Interpretable Spatio-Temporal Modeling
Combined ensemble learning and the multi-Markov-Blankets concept in Bayesian probability theory to provide accurate predictions of extreme precipitation events.
Given a large-scale Spatio-temporal database, effectively and efficiently identifying strongly related features and removing the irrelevant or less important features with respect to a target variable is a critical and challenging issue in many fields. The optimal sub-feature-set that contains all the valuable information is called the Markov Boundary. Unfortunately, the existing feature selection methods often focus on identifying a single Markov Boundary, when real-world data could have many feature subsets that are equally good boundaries. In our work, we studied the existing state-of-the-art streaming feature selection methods. We evaluated them on meteorological data to identify the precursors to heavy precipitation event clusters. We also designed a new multiple-Markov-boundary-based predictive model, Galaxy, for long lead rainfall forecasting.
Streaming feature selection on large-scale Spatio-temporal database

In practical Spatio-temporal applications, transformations and interactions among a small original feature set can lead to combinatorial increase in feature set size. For example, considering interactions of the nine original meteorological features in 5,328 locations and ten days in a flooding forecasting problem led to a set of over 479,520 potential features. Streaming feature selection has always been a superior technique to interweave the feature generation process with the feature testing process to avoid generating features that are unlikely to be helpful. It continuously updates the subset of predicted features through correlation analysis of newly emerging features, target features, and selected features to remove irrelevant and redundant features and select the most relevant features. We evaluated four state-of-the-art streaming feature selection methods (Alpha-investing, Online Streaming FeatureSelection (OSFS), Scalable and Accurate Online Approach (SAOLA), and Group SAOLA) on meteorological data sets to identify the precursors to heavy precipitation event clusters. Through online redundancy analysis, OSFS significantly reduces the learning complexity (only 68 features are selected from 479,520 candidate features while Alpha-investing is 112) and provides us a more accurate precursor feature set with the most potent ability to predict heavy rain events. However, with the effort of online pairwise comparisons and group information, SAOLA and Group SAOLA only select 15, and 8 features, respectively, and the performance of predictive models using the selected feature sets is still comparable.
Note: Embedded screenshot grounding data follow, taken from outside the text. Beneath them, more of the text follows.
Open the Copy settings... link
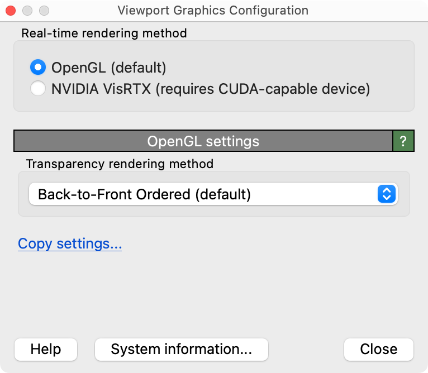Image resolution: width=428 pixels, height=373 pixels. tap(70, 244)

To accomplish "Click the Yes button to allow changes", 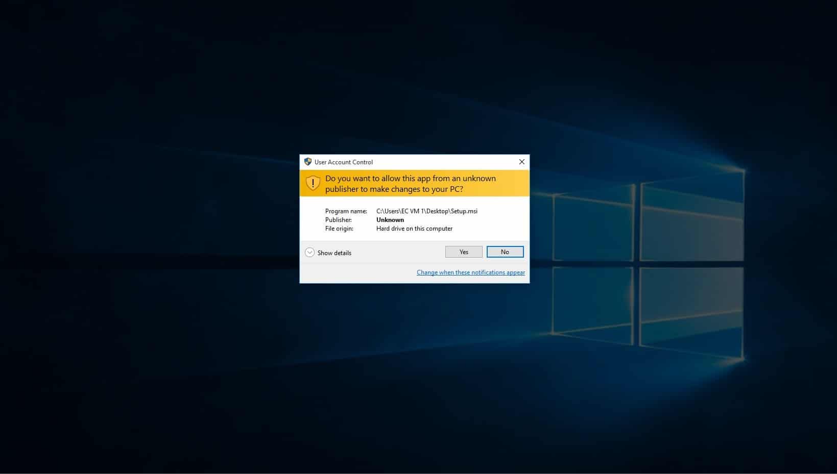I will tap(463, 252).
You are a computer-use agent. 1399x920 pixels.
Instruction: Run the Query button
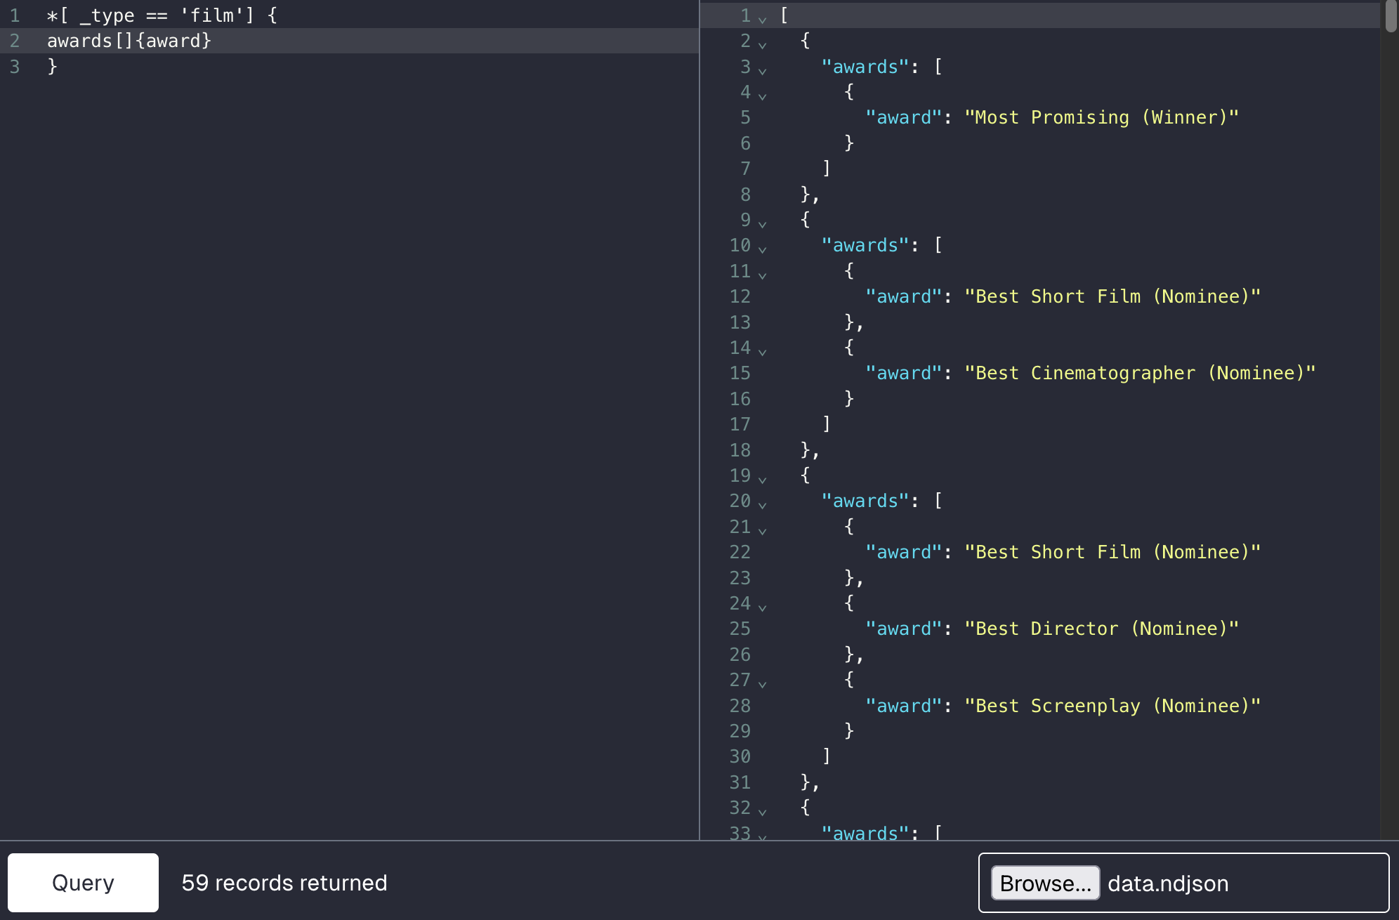tap(83, 883)
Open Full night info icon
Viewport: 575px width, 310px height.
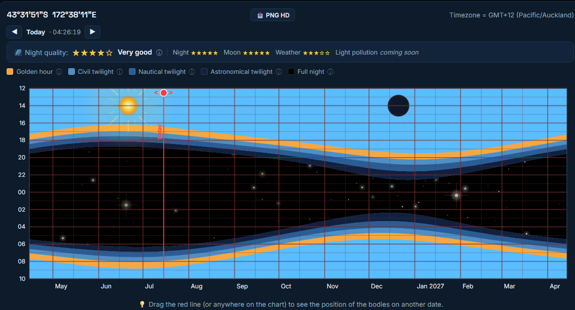(330, 72)
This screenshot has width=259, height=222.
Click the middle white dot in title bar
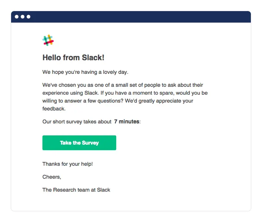coord(23,17)
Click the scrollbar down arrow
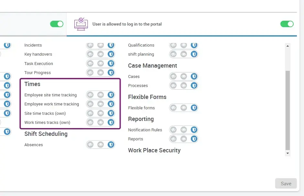This screenshot has width=304, height=196. point(288,153)
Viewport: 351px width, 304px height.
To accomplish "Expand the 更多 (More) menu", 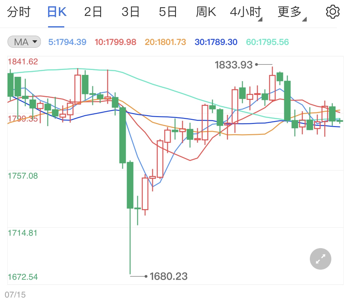I will coord(290,12).
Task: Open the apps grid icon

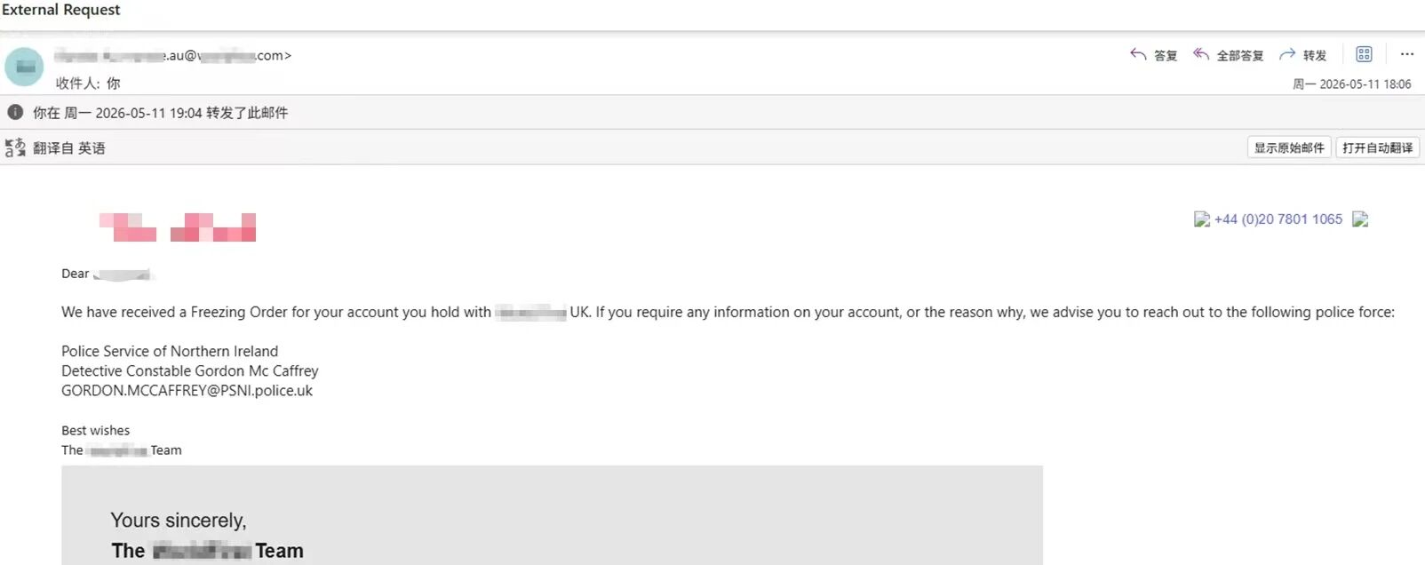Action: click(1364, 54)
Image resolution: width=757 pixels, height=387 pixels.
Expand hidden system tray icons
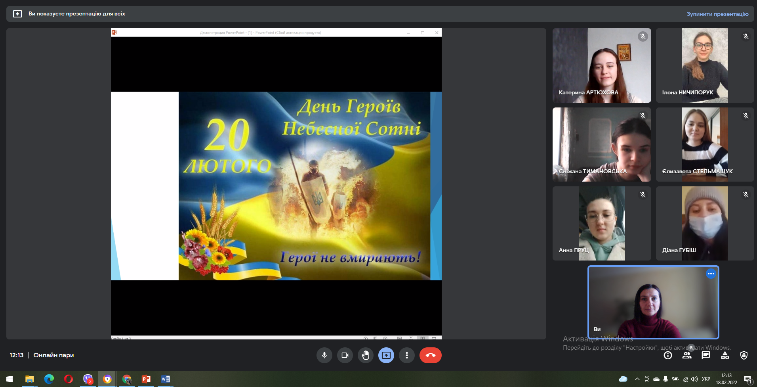[637, 379]
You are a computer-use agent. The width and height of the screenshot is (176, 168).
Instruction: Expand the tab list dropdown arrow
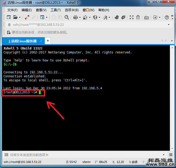coord(172,41)
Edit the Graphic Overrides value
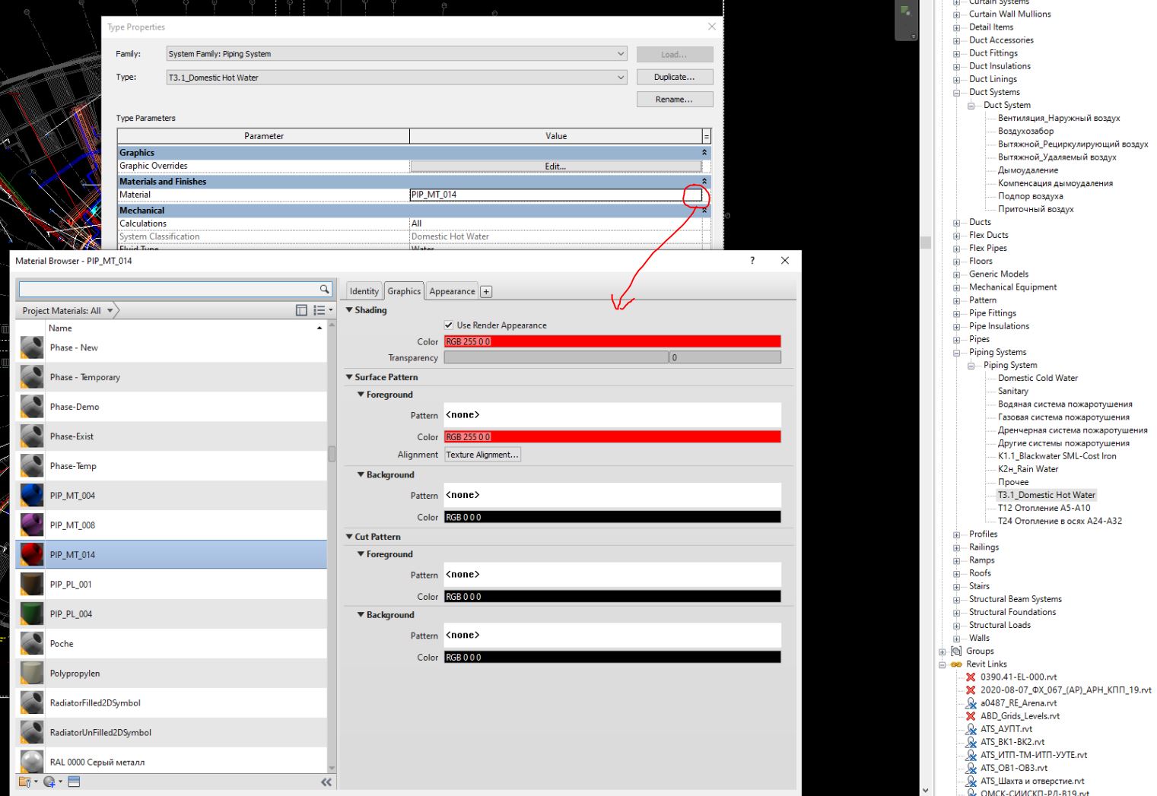 tap(554, 166)
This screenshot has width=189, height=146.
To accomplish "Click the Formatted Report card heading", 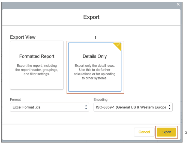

Identify multiple Markov boundaries in large-scale Spatio-temporal database

The ultimate goal of the feature selection method is to identify the feature set most relevant to the target feature, which is called the Markov boundary. In an ideal situation, the joint probability distribution $P$ is faithful to $G$(the graph of the Bayesian network), there is a unique Markov boundary of the target variable. However, the faithfulness condition almost never holds in real-world data because of hidden variables, hypothesis test errors, and some fake relevance of pure chances, which makes the Markov boundary of the target variable not unique in common situations. Motivated by this, we design a new algorithm, Galaxy, to identify multiple Markov boundaries through equivalent information exploration. We first determine a Markov boundary $M$, then try to replace $A\in M$ with the potential equivalent feature set $B$ explored from the residual features through correlation and performance analysis. We applied Galaxy to an extremely high-dimensional meteorological data set and finally determined 15 Markov boundaries related to heavy rainfall events in the Des Moines River Basin in Iowa, where the smallest size is four and the largest size is 13. Our model identified the cold surges along the coast of Asia as an essential precursor to the surface weather over the United States, a finding which was later corroborated by climate experts.